The .result file extension is just an example. You can use any extension you want or don’t use an extension at all.

Note

You can also save a single DataFrame like the events as a pickle. This is faster than saving it as a csv when the file is very large. You can use the pandas.DataFrame.to_pickle() method to save and pandas.read_pickle() function to load it. Note that you need to import the pandas package to load the table.

# Save the events DataFrame as a pickle
result.events.to_pickle("events.pickle")

# Load the pickled events DataFrame
import pandas as pd
events = pd.read_pickle("events.pickle")

Perform calculations¶

Probably, you want to perform some calculations on the output, for example to obtain the mortality rate (per 100,000 life years). Since each output is stored as a pandas DataFrame, all DataFrame methods can be applied to them, for example to manipulate or export this data. This tutorial shows some examples.

You probably want to extract events and durations with a certain tag. Events and durations can be filtered like shown below. This code first creates a table of the number of endometrial cancer deaths (ec_death) by age from the events as a Series, with the age as index. It then does the same for the life years, using the durations table.

# Extract the ec mortality and lifeyears
mortality = result.events[result.events["tag"] == "ec_death"].groupby("age")['number'].sum()
life_years = result.durations[result.durations["tag"] == "life"].groupby("age")['number'].sum()

Given that you used the same event_ages and duration_ages in run(), the mortality rate can be calculated by simply dividing mortality by life_years. Here, life_years is first divided by 100,000 to obtain the rate per 100,000 lifeyears.

# Calculate the mortality rate
mortality_rate = mortality.div(life_years / 1e5)

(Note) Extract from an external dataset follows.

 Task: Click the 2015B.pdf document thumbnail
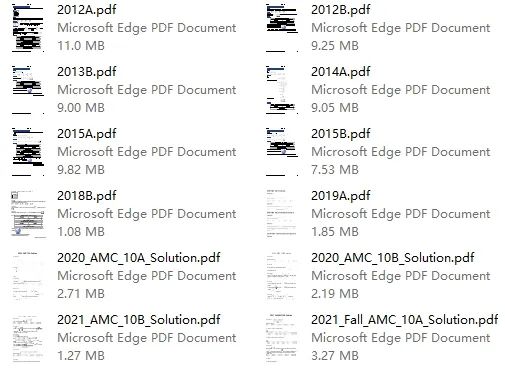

The resulting Series can be plotted easily by just calling its plot() method. For this, we imported matplotlib.pyplot in line 1 of the example code.

# Plot the mortality rate
mortality_rate.plot()
plt.show()

Tricks before exporting¶

Pivot tables are often easy to interpret and work with. The pandas.DataFrame.pivot_table() method can be used to create such tables. For example, the following code creates a pivot table with a row for each combination of universe and age, and a column for each tag (i.e. event name). Each combination of universe, age and tag that does not exist gets a value 0 (fill_value). Also, we have to indicate that logged data should be aggregated by summing (aggfunc=np.sum) For that, we imported numpy in line 2 of the example code. You can export the pivot table to a csv similarly to the events and durations.

# Make and export a pivot table
pivot_table = result.events.pivot_table(index=["universe", "age"], columns="tag", values="number",
                                        aggfunc=np.sum, fill_value=0)
pivot_table.to_csv("pivot_table.csv")

Note

You can also make and export the table in a single line of code.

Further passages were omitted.